Hypergraphs are marked by complex topology, expressing higher-order interactions among multiple nodes with hyperedges, and better capturing the topology is essential for effective representation learning. Recent advances in generative self-supervised learning (SSL) suggest that hypergraph neural networks learned from generative self-supervision have the potential to effectively encode the complex hypergraph topology. Designing a generative SSL strategy for hypergraphs, however, is not straightforward. Questions remain with regard to its generative SSL task, connection to downstream tasks, and empirical properties of learned representations. In light of the promises and challenges, we propose a novel generative SSL strategy for hypergraphs. We first formulate a generative SSL task on hypergraphs, hyperedge filling, and highlight its theoretical connection to node classification. Based on the generative SSL task, we propose a hypergraph SSL method, HypeBoy. HypeBoy learns effective general-purpose hypergraph representations, outperforming 16 baseline methods across 11 benchmark datasets. Code and datasets are available at https://github.com/kswoo97/hypeboy.

1Introduction

Many real-world interactions occur among multiple entities, such as online group discussions on social media, academic collaboration of researchers, and joint item purchases (Benson et al., 2018; Kim et al., 2023a; Lee et al., 2024). Representing such higher-order interactions with an ordinary graph can cause topological information loss (Dong et al., 2020; Yoon et al., 2020). Thus, hypergraphs have emerged as an effective tool for representing high-order interactions in various domains, including recommender systems (Xia et al., 2022; Yu et al., 2021), financial analysis (Sawhney et al., 2021; 2020), and drug analysis (Ruan et al., 2021; Saifuddin et al., 2023).

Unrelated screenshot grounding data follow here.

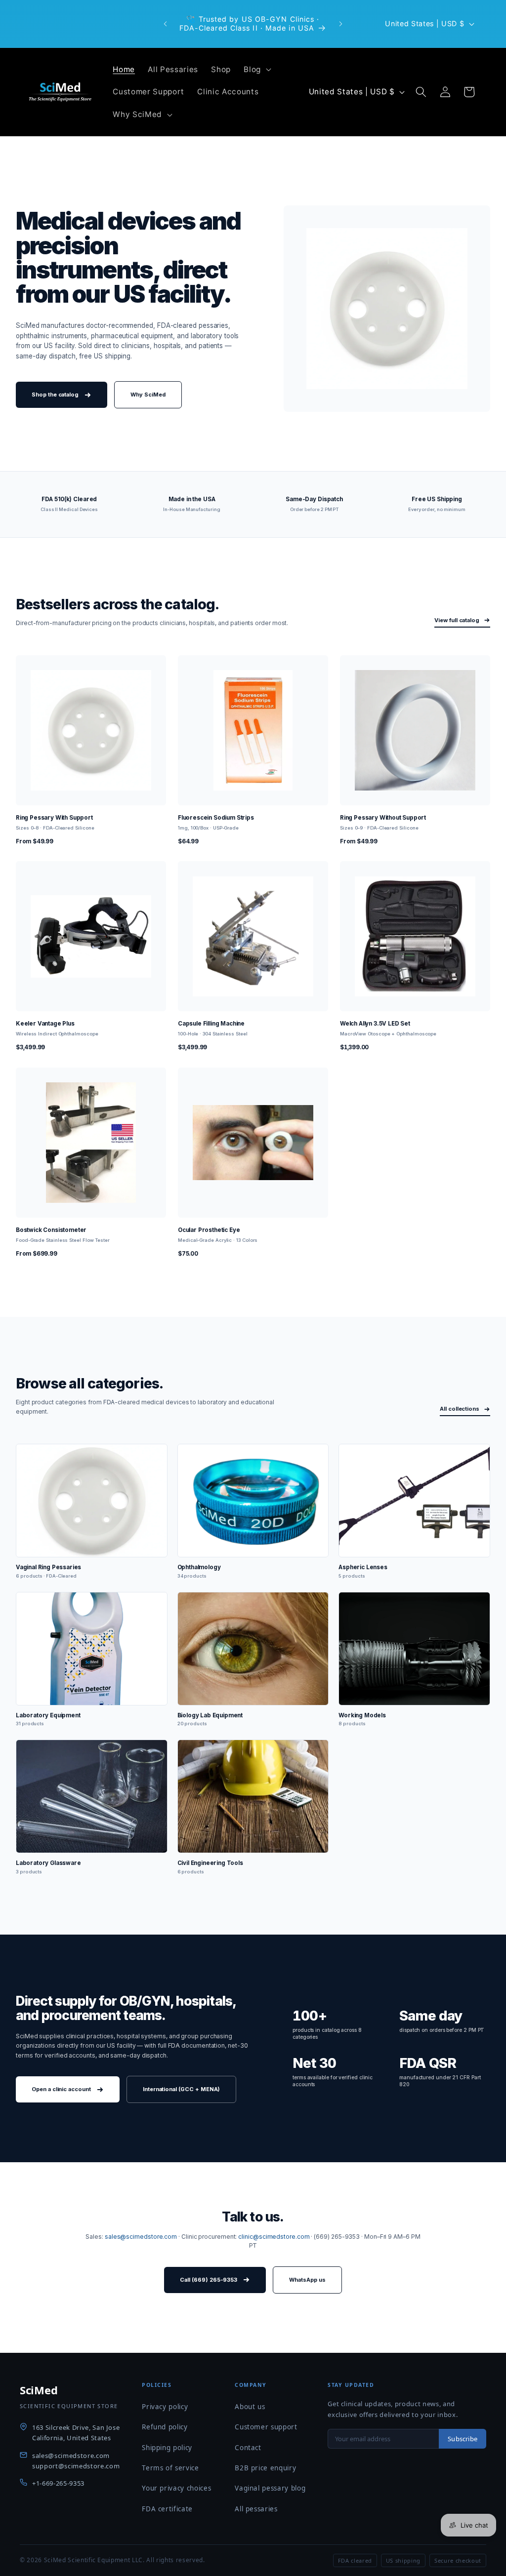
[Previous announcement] (165, 23)
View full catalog (456, 620)
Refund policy (165, 2426)
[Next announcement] (340, 23)
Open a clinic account (61, 2089)
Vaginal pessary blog (270, 2488)
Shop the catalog (55, 394)
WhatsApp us (307, 2279)
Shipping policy (167, 2447)
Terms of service (170, 2467)
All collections (459, 1408)
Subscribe (462, 2438)
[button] (256, 69)
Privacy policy (165, 2406)
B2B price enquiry (265, 2467)
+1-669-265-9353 (58, 2483)
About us (250, 2406)
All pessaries (256, 2508)
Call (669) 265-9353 (208, 2279)
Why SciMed (147, 394)
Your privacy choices (176, 2488)
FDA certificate (167, 2508)
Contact (248, 2447)
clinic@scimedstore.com (273, 2236)
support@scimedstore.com (76, 2465)
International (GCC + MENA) (181, 2089)
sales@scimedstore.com (141, 2236)
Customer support (266, 2426)
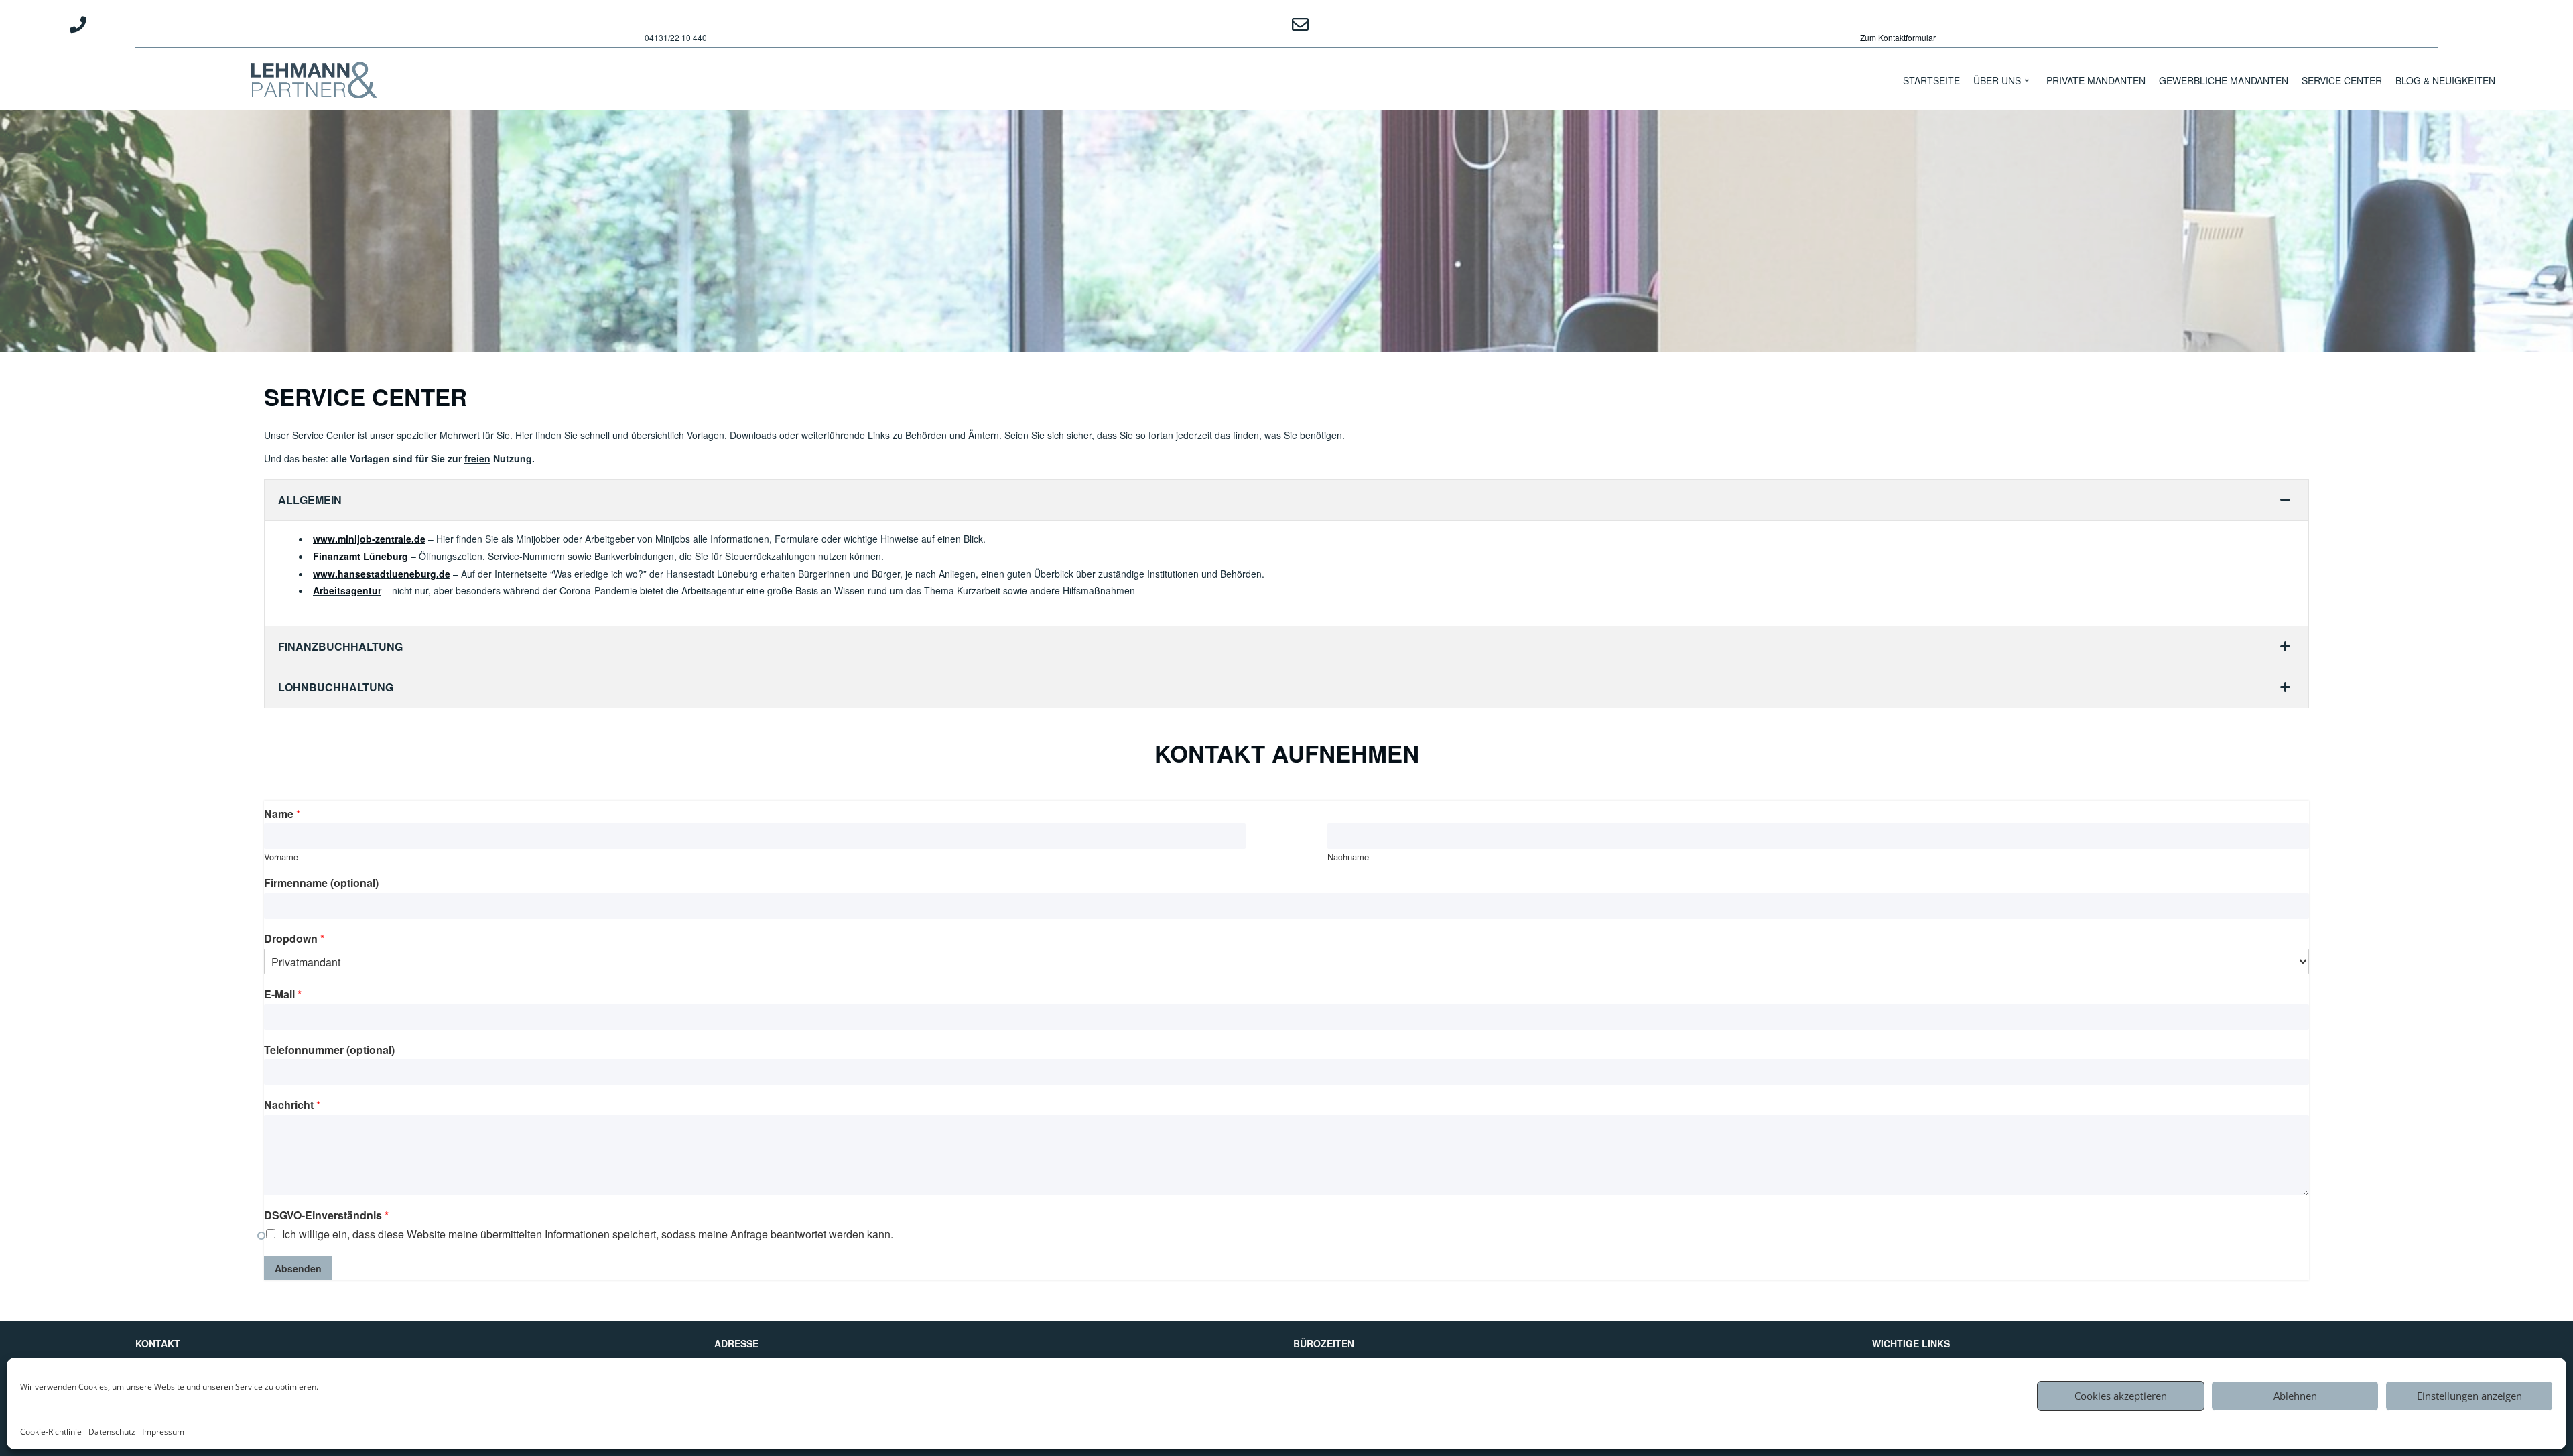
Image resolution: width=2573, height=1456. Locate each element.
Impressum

For representation learning on such a complex topology, hypergraph neural networks (HNNs) have been developed. Training HNNs has primarily relied on task-related label supervision, such as external node labels. However, simply learning from external supervision may limit HNNs in capturing more complex patterns in hypergraph topology. Incorporating self-supervision related to topology, hence, can substantially improve HNNs’ representation learning.

Particularly, generative self-supervised learning (SSL) holds promise for effective hypergraph representation learning. Generative SSL has recently shown remarkable success in encoding complex patterns in multiple domains. GPT (OpenAI, 2023) in natural language processing and Masked Autoencoder (He et al., 2022) in computer vision are notable examples. With generative self-supervision, HNNs may encode complex topology more effectively, leading to improved representation learning.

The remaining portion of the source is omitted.